I think my 4x2x2 cost about £50 it would have been £120 in the shops!!
Most expensive thing was the glass and the runners combined!
Marina


----------



## Mikey_C (Oct 19, 2007)

Our 8 viv stack will have cost us approximately £150 when complete with glass, runners, door handles etc. (we cheated slightly by buying 2 argos bookcases for £30 each to start us off).

Buying something similar from a shop would probably cost anything from £250 and above! Plus you get the satisfaction of knowing it was your own handiwork when its sitting proudly in your living room!


----------



## Adam E (Nov 3, 2007)

i built a 3'x2'x18" using scrap bits... only cost me £15 for the glass


----------



## lnrak (Apr 19, 2007)

*Exactly!! These are mine I've just finished.

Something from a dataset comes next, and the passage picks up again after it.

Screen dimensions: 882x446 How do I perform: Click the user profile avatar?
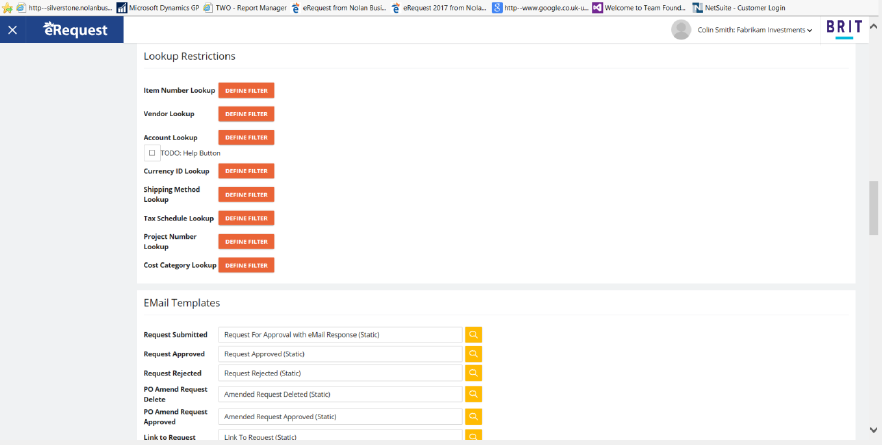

Cost me around £250, but used quality 18mm ply.*

http://www.reptileforums.co.uk/lizards/94234-pic-my-new-viv-s.html


----------



## ShortFUSE (Jan 20, 2007)

negri21 said:


> B&Q sell conti board that is 6and a half feet by 2 foot for 20 pounds .
> 
> so if you went down to 6and a half rather than 7 it would be better .
> 
> ...


 
it dosent cost £20 for a 6x2 conti bord from BnQ as ive just got some for round £11 each unless your posh and went for the wodden look :lol2:


----------



## negri21 (Oct 8, 2007)

sheffieldUK said:


> it dosent cost £20 for a 6x2 conti bord from BnQ as ive just got some for round £11 each unless your posh and went for the wodden look :lol2:


Not really sure what a wodden look is but 

B&Q Online: From Kitchens & Bathrooms to Sheds & Paving; plus planning tools

contiboard : 

2000mmx600mmx18mm (6.5ftx2ft) * £19.98. *
2000mmx150mmx18mm (6.5ftx0.5ft) * £6.78*


i did say you might be able to get it cheaper locally but to find prices online is a bit of a task . 

white contiboard is cheaper but i dont like the look of white in my room thanks


----------